Figure 2: Effects of acute treatment with Captopril, bradykinin, or Eprosartan on glucose transport activity. Controls (vehicle-treated) are demonstrated for each treatment group, and the glucose uptake in the absence (-) and presence (+) of insulin reported with the net increase above basal (∆) caused by insulin. A “*” denotes data that is statistically significant.

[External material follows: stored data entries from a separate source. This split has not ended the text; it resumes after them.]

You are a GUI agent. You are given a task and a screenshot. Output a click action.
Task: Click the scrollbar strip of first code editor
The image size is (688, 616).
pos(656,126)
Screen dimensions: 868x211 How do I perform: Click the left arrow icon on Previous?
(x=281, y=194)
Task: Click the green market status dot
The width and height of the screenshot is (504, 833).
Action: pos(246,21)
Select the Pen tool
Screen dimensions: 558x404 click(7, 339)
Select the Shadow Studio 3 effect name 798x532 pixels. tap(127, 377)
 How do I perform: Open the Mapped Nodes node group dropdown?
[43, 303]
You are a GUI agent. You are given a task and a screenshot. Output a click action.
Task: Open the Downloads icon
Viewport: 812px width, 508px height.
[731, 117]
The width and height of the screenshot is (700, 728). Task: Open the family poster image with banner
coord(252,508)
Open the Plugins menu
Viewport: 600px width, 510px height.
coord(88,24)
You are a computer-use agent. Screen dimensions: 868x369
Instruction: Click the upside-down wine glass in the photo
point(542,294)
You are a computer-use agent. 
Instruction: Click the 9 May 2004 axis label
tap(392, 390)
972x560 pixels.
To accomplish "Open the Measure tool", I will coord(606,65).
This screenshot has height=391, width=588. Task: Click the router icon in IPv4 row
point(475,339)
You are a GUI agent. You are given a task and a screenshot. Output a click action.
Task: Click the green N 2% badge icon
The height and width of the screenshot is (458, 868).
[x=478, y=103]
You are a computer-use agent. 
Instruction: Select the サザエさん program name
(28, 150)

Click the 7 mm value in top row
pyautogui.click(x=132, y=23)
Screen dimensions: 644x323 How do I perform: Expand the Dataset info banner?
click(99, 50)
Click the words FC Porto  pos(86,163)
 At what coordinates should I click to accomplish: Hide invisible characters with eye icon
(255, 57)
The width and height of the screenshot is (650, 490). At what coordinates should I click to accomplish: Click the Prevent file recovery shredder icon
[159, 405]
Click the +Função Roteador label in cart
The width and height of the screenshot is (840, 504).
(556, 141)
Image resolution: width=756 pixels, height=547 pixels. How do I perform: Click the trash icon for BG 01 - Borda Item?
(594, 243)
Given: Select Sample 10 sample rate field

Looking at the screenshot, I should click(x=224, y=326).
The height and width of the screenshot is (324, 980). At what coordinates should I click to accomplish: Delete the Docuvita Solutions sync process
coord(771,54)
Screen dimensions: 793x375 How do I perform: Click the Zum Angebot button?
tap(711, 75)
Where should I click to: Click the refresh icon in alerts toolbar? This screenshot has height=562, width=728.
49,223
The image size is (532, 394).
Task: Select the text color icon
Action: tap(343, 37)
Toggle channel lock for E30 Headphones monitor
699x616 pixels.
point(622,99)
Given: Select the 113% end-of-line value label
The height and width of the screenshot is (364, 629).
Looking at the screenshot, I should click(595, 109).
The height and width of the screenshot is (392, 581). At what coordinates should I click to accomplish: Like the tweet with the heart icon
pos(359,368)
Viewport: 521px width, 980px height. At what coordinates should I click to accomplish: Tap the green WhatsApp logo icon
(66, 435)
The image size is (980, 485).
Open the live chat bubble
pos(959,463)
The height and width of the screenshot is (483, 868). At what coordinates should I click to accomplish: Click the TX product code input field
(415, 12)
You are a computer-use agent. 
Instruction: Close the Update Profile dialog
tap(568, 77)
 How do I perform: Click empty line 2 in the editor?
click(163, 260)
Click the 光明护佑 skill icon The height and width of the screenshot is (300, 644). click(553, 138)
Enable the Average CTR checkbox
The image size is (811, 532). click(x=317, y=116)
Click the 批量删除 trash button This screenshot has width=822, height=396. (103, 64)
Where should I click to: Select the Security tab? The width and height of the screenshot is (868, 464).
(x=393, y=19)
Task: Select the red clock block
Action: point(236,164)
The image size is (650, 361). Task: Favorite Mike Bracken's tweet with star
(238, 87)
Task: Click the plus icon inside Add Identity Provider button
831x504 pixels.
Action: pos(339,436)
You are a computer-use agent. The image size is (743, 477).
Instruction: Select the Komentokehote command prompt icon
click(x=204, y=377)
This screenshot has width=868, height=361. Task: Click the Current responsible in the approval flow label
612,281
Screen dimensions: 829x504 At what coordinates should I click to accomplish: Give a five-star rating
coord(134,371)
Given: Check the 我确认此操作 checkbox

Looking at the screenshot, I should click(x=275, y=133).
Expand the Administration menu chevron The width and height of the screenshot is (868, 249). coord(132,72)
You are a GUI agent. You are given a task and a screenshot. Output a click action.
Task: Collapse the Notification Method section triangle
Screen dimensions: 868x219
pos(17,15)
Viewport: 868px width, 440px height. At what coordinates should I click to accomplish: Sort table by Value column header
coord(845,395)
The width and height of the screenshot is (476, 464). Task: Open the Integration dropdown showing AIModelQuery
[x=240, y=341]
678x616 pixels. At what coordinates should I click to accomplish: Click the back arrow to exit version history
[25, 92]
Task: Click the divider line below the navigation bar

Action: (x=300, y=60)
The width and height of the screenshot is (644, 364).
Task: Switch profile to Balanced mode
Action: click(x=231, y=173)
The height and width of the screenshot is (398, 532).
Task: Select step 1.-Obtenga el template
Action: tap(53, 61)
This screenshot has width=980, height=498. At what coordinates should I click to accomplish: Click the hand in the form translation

To further elucidate causal relationships and eliminate potential statistical confounding factors, the experiment is run again, this time including a treatment group which received a dose of “Drug X”. Drug X is a well documented agent that is known to produce significant anti-hypertensive effects in patients and experimental models. The mechanism by which this is achieved is through the direct inhibition of renin.
Passage adapted from: Henriksen, E. J., Jacob, S., Kinnick, T. R., Youngblood, E. B., Schmit, M. B., & Dietze, G. J. ACE inhibition and glucose transport in insulin resistant muscle: roles of bradykinin and nitric oxide. American Journal of Physiology - Regulatory, Integrative and Comparative Physiology, 277.
What is the effect of Aldosterone on blood pressure, where is it synthesized, and where is its major site of action?